The programme should be a real management tool that reflects all programme activities and their relative effects upon each other. As soon as a compensation event is notified – it will more often than not be affecting the remaining works in some way and should therefore appear on the programme. Early on in the process it may not be clear the extent of the impact or duration that this additional activity will have – but each programme you produce you simply update that activity with the information you know at that point. The simple approach I take is to show the minimum impact that I know that activity will have at this point in time. This way you are not putting in too many activities that would otherwise artificially be pushing out the completion dates, only to come back at a later date as the activity does not have as bad an impact. For example, if planning approval for a compensation event will be a minimum three weeks but could be six weeks, it should show three weeks for now as it will definitely have that effect, and show any further delay as and when that becomes apparent.
The last line of clause 61.1 states that the Contractor puts the instruction into effect. This importantly confirms that whilst a quotation has been requested and will be produced, in the meantime the Contractor starts to arrange for and carry out those works. This will include carrying out design, procuring materials, producing documentation as well as doing the physical works on site. Too many Contractors think that if they have been asked for a quote even under 61.1 that they will not do anything in terms of starting anything to do with that work until the quote has been agreed.
Clause 61.2 allows a Project Manager to ask for proposed quotations – for events that he does not yet know if he wants for sure. In many instances it will depend on the price that the Contractor comes up with or the programme effect that it will have as to whether it is something the Project Manager wishes to proceed with.

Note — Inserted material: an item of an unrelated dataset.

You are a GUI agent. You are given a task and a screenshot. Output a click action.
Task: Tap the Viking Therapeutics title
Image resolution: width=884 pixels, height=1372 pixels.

Clause 61.3 makes it very clear that in the absence of the Project Manager notifying a compensation event then the Contractor can notify. This then triggers the shortest response time in the whole of the contract for the Project Manager, who has to respond with a “yes” or a “no” as to whether that they agree it is a compensation event. If they answer is a “no” then under clause 61.4 they advise the Contractor of their decision (together with reasons).
Clause 61.5 clarifies that if the Project Manager feels that the Contractor did not give an early warning which an experienced contractor could have given, then he clarifies this at the point of requesting a quote. The significance of this is that the Project Manager can then assess the subsequent compensation event as though they had raised it, and possibly assess it at a lower value accordingly (see clause 63.5).